_Problem details:_ Copy the following items word for word, line by line.

_Provided data:_
☆ ☆ ☆

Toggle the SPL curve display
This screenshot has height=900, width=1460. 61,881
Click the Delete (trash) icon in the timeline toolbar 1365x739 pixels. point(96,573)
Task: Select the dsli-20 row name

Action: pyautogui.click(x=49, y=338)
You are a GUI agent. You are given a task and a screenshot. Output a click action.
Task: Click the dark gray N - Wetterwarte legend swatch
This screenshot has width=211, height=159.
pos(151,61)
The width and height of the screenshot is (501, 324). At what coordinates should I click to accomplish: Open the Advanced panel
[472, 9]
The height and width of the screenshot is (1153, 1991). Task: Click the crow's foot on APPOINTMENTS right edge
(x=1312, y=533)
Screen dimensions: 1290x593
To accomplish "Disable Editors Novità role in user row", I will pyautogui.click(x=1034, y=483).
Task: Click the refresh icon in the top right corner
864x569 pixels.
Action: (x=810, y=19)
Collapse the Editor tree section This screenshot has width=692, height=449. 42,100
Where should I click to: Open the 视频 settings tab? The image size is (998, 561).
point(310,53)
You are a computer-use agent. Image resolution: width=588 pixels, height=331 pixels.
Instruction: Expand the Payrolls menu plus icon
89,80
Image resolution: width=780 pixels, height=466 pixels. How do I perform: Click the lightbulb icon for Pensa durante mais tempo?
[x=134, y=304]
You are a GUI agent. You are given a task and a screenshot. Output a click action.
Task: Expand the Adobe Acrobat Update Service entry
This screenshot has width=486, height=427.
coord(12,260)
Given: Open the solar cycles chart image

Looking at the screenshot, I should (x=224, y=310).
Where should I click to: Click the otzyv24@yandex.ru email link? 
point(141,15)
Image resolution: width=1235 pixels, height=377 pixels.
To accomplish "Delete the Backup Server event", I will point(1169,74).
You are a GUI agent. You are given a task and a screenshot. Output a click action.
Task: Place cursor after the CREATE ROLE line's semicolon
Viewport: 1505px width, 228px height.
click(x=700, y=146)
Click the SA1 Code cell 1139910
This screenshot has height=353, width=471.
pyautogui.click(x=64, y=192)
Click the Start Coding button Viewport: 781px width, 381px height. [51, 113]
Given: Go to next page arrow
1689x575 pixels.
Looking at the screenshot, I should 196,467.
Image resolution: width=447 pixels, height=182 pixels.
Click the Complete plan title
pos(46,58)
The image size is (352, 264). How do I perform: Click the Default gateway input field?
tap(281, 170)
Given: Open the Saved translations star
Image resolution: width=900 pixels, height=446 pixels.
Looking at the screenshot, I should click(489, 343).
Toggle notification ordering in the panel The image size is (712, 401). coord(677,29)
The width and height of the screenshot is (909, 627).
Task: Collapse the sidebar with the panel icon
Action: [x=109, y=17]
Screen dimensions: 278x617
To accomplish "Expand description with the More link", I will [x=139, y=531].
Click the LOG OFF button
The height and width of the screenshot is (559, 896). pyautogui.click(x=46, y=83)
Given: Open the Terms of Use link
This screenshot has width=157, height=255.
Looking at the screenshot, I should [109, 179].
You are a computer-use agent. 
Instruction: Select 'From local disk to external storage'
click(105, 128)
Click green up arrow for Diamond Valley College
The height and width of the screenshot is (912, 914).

☆ ☆ ☆

_Response for this exercise:_
Toggle the SPL curve display
This screenshot has height=900, width=1460. 61,881
Click the Delete (trash) icon in the timeline toolbar 1365x739 pixels. point(96,573)
Task: Select the dsli-20 row name

Action: pyautogui.click(x=49, y=338)
You are a GUI agent. You are given a task and a screenshot. Output a click action.
Task: Click the dark gray N - Wetterwarte legend swatch
This screenshot has width=211, height=159.
pos(151,61)
The width and height of the screenshot is (501, 324). At what coordinates should I click to accomplish: Open the Advanced panel
[472, 9]
The height and width of the screenshot is (1153, 1991). Task: Click the crow's foot on APPOINTMENTS right edge
(x=1312, y=533)
Screen dimensions: 1290x593
To accomplish "Disable Editors Novità role in user row", I will pyautogui.click(x=1034, y=483).
Task: Click the refresh icon in the top right corner
864x569 pixels.
Action: (x=810, y=19)
Collapse the Editor tree section This screenshot has width=692, height=449. 42,100
Where should I click to: Open the 视频 settings tab? The image size is (998, 561).
point(310,53)
You are a computer-use agent. Image resolution: width=588 pixels, height=331 pixels.
Instruction: Expand the Payrolls menu plus icon
89,80
Image resolution: width=780 pixels, height=466 pixels. How do I perform: Click the lightbulb icon for Pensa durante mais tempo?
[x=134, y=304]
You are a GUI agent. You are given a task and a screenshot. Output a click action.
Task: Expand the Adobe Acrobat Update Service entry
This screenshot has width=486, height=427.
coord(12,260)
Given: Open the solar cycles chart image

Looking at the screenshot, I should (x=224, y=310).
Where should I click to: Click the otzyv24@yandex.ru email link? 
point(141,15)
Image resolution: width=1235 pixels, height=377 pixels.
To accomplish "Delete the Backup Server event", I will point(1169,74).
You are a GUI agent. You are given a task and a screenshot. Output a click action.
Task: Place cursor after the CREATE ROLE line's semicolon
Viewport: 1505px width, 228px height.
click(x=700, y=146)
Click the SA1 Code cell 1139910
This screenshot has height=353, width=471.
pyautogui.click(x=64, y=192)
Click the Start Coding button Viewport: 781px width, 381px height. [51, 113]
Given: Go to next page arrow
1689x575 pixels.
Looking at the screenshot, I should 196,467.
Image resolution: width=447 pixels, height=182 pixels.
Click the Complete plan title
pos(46,58)
The image size is (352, 264). How do I perform: Click the Default gateway input field?
tap(281, 170)
Given: Open the Saved translations star
Image resolution: width=900 pixels, height=446 pixels.
Looking at the screenshot, I should click(489, 343).
Toggle notification ordering in the panel The image size is (712, 401). coord(677,29)
The width and height of the screenshot is (909, 627).
Task: Collapse the sidebar with the panel icon
Action: [x=109, y=17]
Screen dimensions: 278x617
To accomplish "Expand description with the More link", I will [x=139, y=531].
Click the LOG OFF button
The height and width of the screenshot is (559, 896). pyautogui.click(x=46, y=83)
Given: Open the Terms of Use link
This screenshot has width=157, height=255.
Looking at the screenshot, I should [109, 179].
You are a computer-use agent. 
Instruction: Select 'From local disk to external storage'
click(105, 128)
Click green up arrow for Diamond Valley College
The height and width of the screenshot is (912, 914).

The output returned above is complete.